‘Dust Bowl’ is far from dry history

Courtesy of PBS/Library of Congress

Farm Security Administration photographer Arthur Rothstein captured this photograph of Art Coble and his sons, south of Boise City, Okla., in April 1936. Ken Burns uses the iconic image and many other historic photos from the Library of Congress archives in his new film “The Dust Bowl,” which will air Sunday and Monday nights on PBS.

by Carol Memmott

In 1935, in Morton County, Kan., 2-year-old Rena Marie Coen succumbed to dust pneumonia, one of a countless number of tragedies caused by one of the worst human-made environmental disasters in history, the Dust Bowl.

In April 2012, three men stand at Rena Marie’s grave and weep. Two are her brothers, Dale, 90, and Floyd, 87, who still mourn their baby sister. The third: Filmmaker Ken Burns, whose two-part documentary, “The Dust Bowl,” will air Sunday and Monday on PBS.

The Coens are two of the aged survivors of the Dust Bowl who share memories of loss and hardship in Burns’ film.

“I haven’t really ever gotten over it,” Dale says of Rena Marie in the film, his eyes filled with tears. “It was bad, bad, bad.”

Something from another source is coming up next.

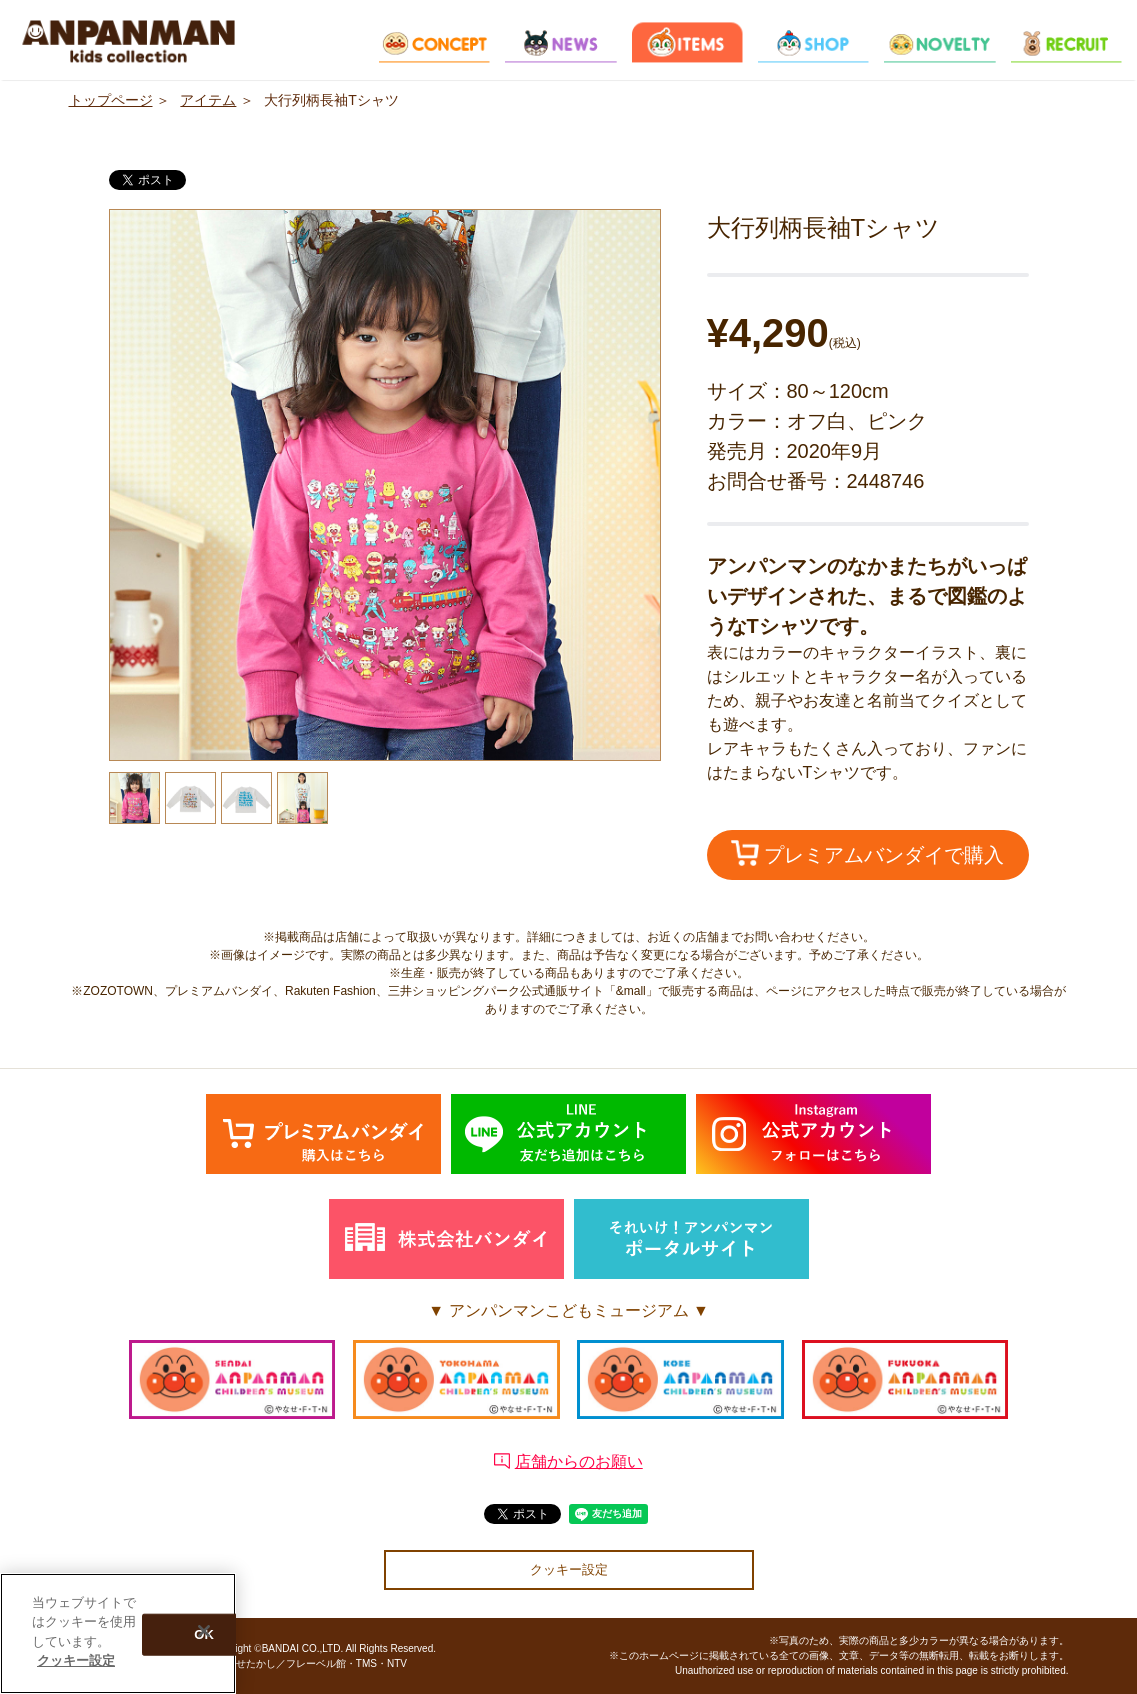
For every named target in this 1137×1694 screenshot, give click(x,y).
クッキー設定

“Early 1935 is an awfully long time ago,” says Burns, relating that private cemetery visit. “But both of them breaking down and crying as if the death had happened yesterday, that’s the spectacular thing about time and memory and that DNA that eventually forms what we call story or history.”

For Burns, whose own mother died from cancer when he was 11, the visit stirred up emotions.

“How much of it was grief for my mother, how much of it was empathy for Floyd and Dale, and how much was thinking about a little girl and having little girls (Burns has four, ages 2 to 30) and all of that is mixed in.”

The decimation of the soil on the Southern plains in the 1930s, brought on by drought, greed and destructive farming practices, was exacerbated by winds that lifted hundreds of tons of roiling topsoil and sand into the air. It blackened the sky, killed crops and suffocated livestock. Add in Depression economics, and countless farm families were brought to their knees.

Cal Crabill, 88, who lived on a cattle ranch near Holly, recalls the day school was let out early as a dust storm and clouds began bearing down.

“Black, black clouds,” he says in an interview. “It was as loud as anything I ever heard, including thunderstorms and a hurricane at sea, and it was great fear.”

“You can talk about the Dust Bowl and you can tell a good story, but unless you have people remembering what it was like, we didn’t think that the real drama of it would be there,” says Burns. And each day of the filmmaking process, he says, “was a revelation of discovery of the extensiveness of the storms, the 10-year apocalypse that it was, the fact that it was a man-made ecological disaster.”

The bedrock of any of his films, “The Civil War” to “Baseball,” says Burns, is “emotional archaeology. ... We weren’t just interested in excavating dry dates and facts and events, but looking for some higher emotional glue that would make all those date and times and events stick together and coalesce.”

After completing 2007’s “The War,” telling the story of World War II through the men and women who lived through it, Burns and his partners realized there was no time to waste locating those who lived through the Dust Bowl. Many of the witnesses would be older than the witnesses to WWII.

Burns doesn’t draw comparisons to contemporary concerns about drought and global warming, but hopes the film leads people to think about environmental issues.

“We just want to tell a good story,” he says. “We’re not unmindful of the fact that these have resonances in the present, and to say we would hope that the film could itself be a catalyst for conversation of an environmental nature today.”